When Kevin returned from his deployment, he sued BLB, alleging that he was fired in violation of USERRA. But he had signed a forced arbitration agreement six months into his employment, and the Central District of California granted the defendant’s motion to compel arbitration. Kevin appealed to the Ninth Circuit.

“I was shocked to learn that I was being terminated from my job on the eve of my deployment to a combat zone,” Kevin said in testimony before the ­Senate Committee on Veterans Affairs in support of proposed legislation that would bar forced arbitration agreements for ­servicemembers under USERRA. “It created an unimaginable amount of concern and anxiety about how I would earn a living once my military orders ended.”

Peter Romer-Friedman, Kevin’s attorney, described him as a high-performing­ manager who helped the company grow and who was dedicated to fulfilling his commitment to the Navy.
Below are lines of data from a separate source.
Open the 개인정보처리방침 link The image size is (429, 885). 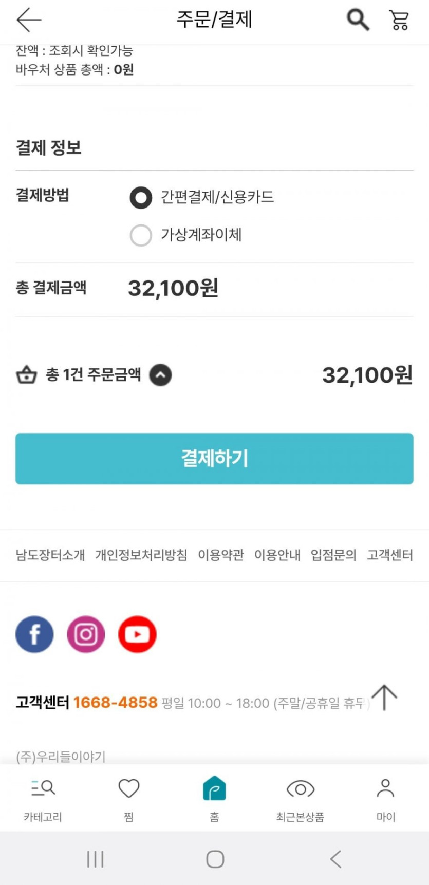click(x=141, y=555)
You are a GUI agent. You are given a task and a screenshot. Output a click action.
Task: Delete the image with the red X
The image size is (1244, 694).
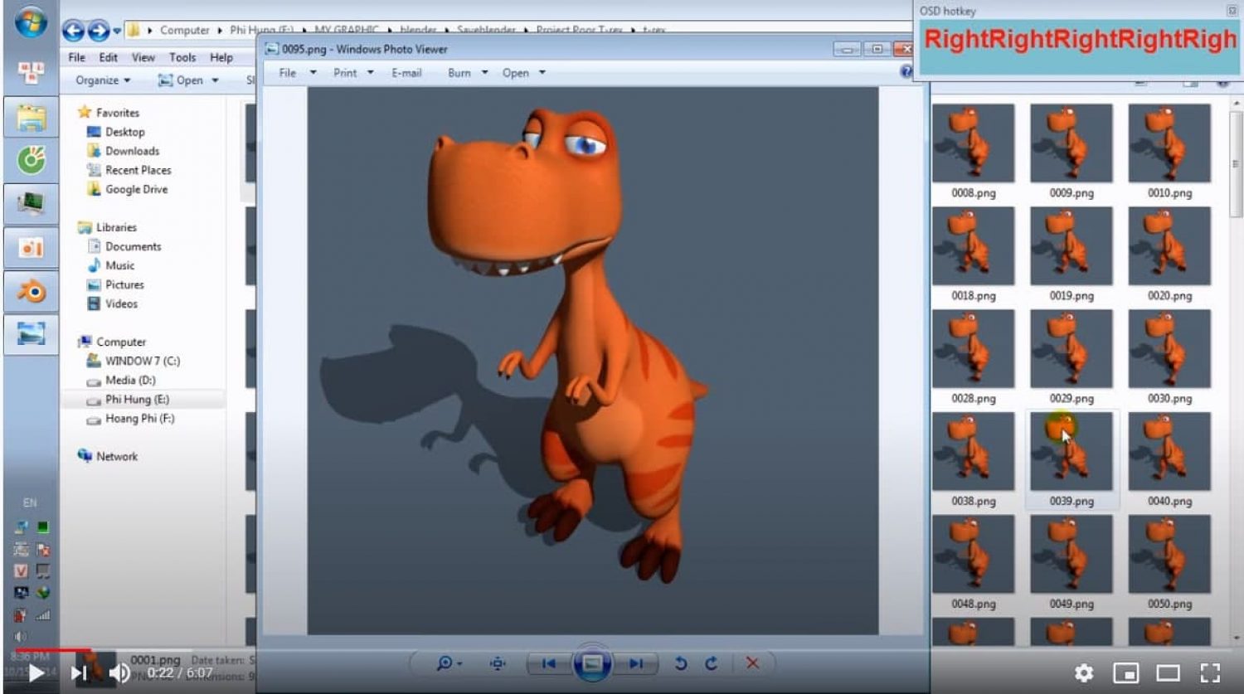point(752,663)
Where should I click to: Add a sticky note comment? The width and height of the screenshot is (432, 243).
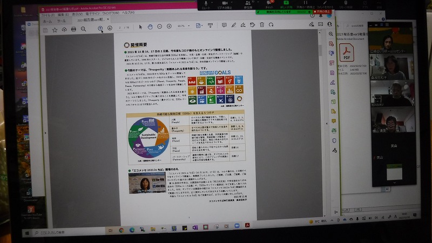tap(224, 25)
He called Kevin “one of the most committed people I’ve met—to his employer, to his country, to the Navy. He wanted to do the right thing and was put in an unbearable situation where he was asked to choose.”

In October, the Ninth Circuit affirmed the lower court’s ruling. Ziober has filed a petition for rehearing.

Romer-Friedman explained that USERRA imparts “distinctly federal rights”—including the right to file a ­federal lawsuit that cannot be waived—and that the law and Congress’s intent about those rights are clear.

“The Supreme Court said in 1958 that servicemembers should be able to sue in court to immediately enforce their rights and to have a judge hear their case quickly. USERRA provides powerful rights, and arbitration weakens servicemembers’ ability to enforce USERRA rights, and it weakens their ability to serve with confidence that they will be able to come back to a job.”